The Rt Hon Lord Gill, then Lord Justice Clerk, now the Lord President of the Court of Session, was appointed in 2007 to head a wide-ranging review of Scotland's civil courts.

The resulting report made 206 recommendations for change - the majority of which were broadly endorsed by the Scottish Government as necessary for ensuring Scotland has an efficient and effective civil justice system for the 21st century.

Key reform proposals

The Scottish Government has now launched a consultation over proposals that will implement many of these recommendations, and will restructure the way civil cases and summary criminal cases are dealt with by the courts in Scotland.

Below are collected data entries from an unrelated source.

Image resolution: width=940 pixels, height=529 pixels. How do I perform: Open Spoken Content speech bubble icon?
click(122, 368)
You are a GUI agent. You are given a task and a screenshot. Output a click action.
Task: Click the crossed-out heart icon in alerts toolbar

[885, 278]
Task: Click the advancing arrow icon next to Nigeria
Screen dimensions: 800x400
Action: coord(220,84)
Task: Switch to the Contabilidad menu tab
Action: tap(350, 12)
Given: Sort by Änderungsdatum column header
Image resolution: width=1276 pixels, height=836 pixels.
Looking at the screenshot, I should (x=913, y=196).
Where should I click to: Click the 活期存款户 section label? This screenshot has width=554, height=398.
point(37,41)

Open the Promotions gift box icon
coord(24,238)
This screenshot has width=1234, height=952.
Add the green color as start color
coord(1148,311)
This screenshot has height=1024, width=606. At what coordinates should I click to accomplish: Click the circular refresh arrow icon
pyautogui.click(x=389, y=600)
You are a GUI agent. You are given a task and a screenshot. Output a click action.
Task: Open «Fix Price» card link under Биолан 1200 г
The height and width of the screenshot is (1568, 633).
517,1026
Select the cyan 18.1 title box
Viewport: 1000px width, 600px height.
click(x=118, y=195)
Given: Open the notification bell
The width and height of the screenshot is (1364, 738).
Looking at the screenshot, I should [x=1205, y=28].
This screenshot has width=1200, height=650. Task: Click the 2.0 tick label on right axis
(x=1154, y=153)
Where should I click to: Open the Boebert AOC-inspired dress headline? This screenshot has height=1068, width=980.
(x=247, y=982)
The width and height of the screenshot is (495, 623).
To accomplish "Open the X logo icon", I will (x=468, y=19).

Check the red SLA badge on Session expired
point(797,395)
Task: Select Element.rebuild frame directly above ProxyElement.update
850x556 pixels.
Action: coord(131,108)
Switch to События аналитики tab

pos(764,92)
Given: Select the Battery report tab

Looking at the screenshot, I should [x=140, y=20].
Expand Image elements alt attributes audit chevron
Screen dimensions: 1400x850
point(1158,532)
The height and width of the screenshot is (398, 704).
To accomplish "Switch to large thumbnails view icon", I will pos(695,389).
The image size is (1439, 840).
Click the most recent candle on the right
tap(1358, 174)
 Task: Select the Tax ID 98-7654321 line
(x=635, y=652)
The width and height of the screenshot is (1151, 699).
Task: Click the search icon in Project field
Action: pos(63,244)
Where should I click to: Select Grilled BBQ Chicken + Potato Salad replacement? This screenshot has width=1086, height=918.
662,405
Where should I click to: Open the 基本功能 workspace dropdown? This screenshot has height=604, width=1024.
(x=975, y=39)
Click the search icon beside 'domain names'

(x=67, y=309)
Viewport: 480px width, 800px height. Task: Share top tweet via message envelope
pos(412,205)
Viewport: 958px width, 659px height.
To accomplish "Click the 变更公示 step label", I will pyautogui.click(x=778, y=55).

These reforms include:

Personal injury issues

The Scottish Government considered a number of different options in response to the SCCR recommendation that a specialist personal injury court be established with a Scotland-wide jurisdiction - including whether to create the court at all.

However, it eventually agreed in principle with the recommendation, and has made provision in the draft Bill for this to be in any sheriff court. It will also permit any sheriff court to be given all-Scotland jurisdiction in specified types of proceedings.

Civil jury trials

The SCCR also recommended that civil jury trials should be extended to the specialist personal injury court but not to those actions that are litigated in other sheriff courts. This is because the proposed increase in the level at which actions may be brought in the Court of Session rather than the Sheriff Court (£150,000 rather than £5,000) will apply to personal injury actions too.

Some of these personal injury actions would currently be eligible for trial by jury in the Court of Session, and the Government does not want to change the procedures involved. It therefore intends to make civil jury trials available in the specialist personal injury court, but not other sheriff courts.

The proposals mean that claimants will have a choice between raising an action in their local sheriff court or the central specialist court.

The Government highlights however, that when other SCCR proposals for greater specialisation among sheriffs take effect, there may be at least one sheriff in each sheriffdom who specialises in personal injury actions. This means, it says, that it may not be necessary for actions to be raised in the specialist court in order to access a specialist sheriff.